►
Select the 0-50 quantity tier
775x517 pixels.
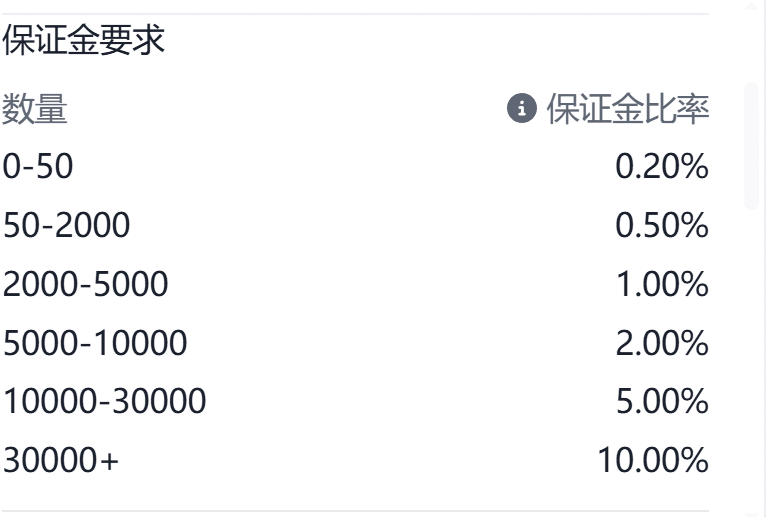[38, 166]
◄
►
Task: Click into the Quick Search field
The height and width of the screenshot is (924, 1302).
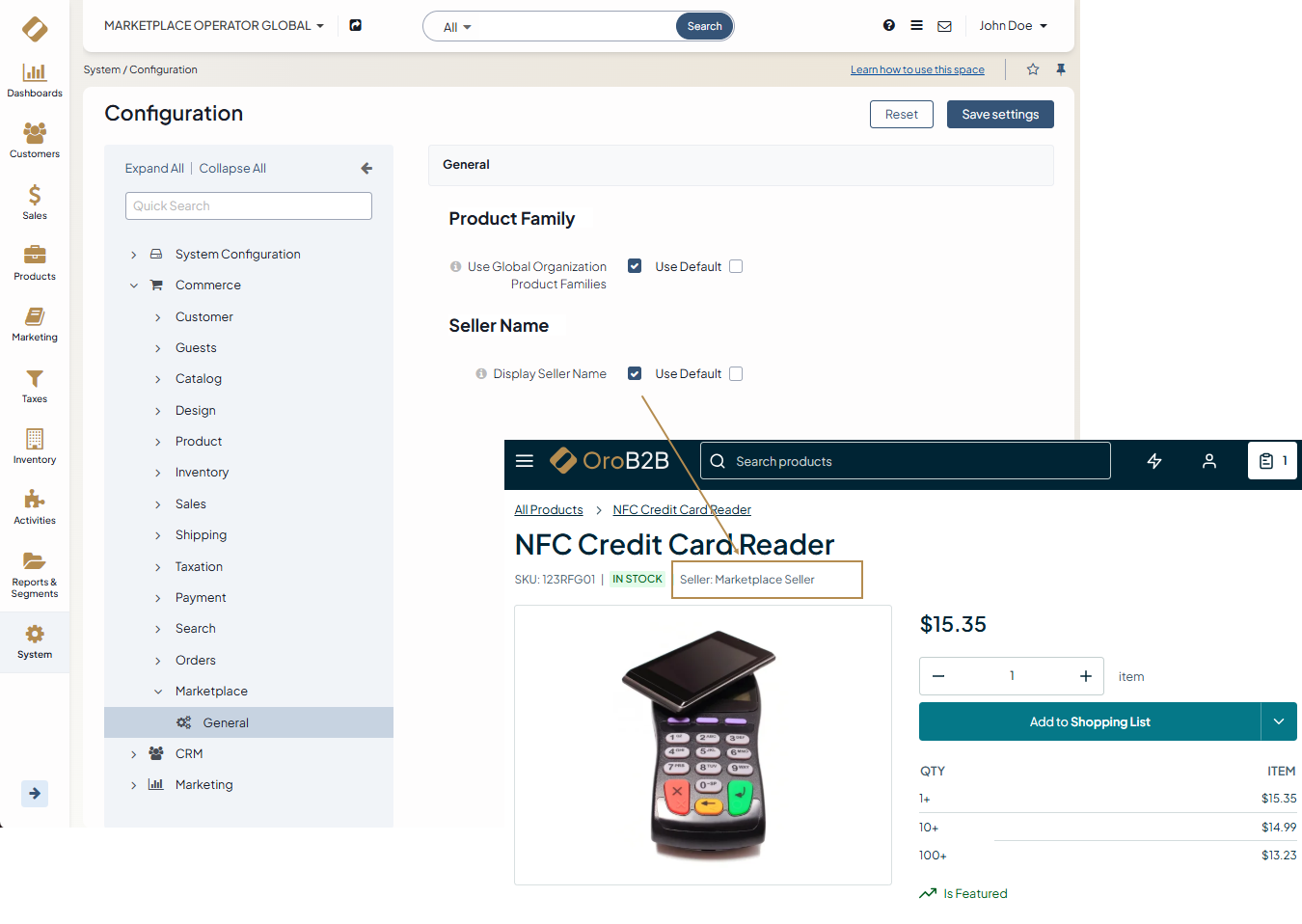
◄
> [Prompt] Produce a word-for-word copy of everything above from the line holding "Task: Click into the Quick Search field" down to the line holding "The height and", with both of those lines kept.

> [Result of the exercise]
Task: Click into the Quick Search field
The height and width of the screenshot is (924, 1302).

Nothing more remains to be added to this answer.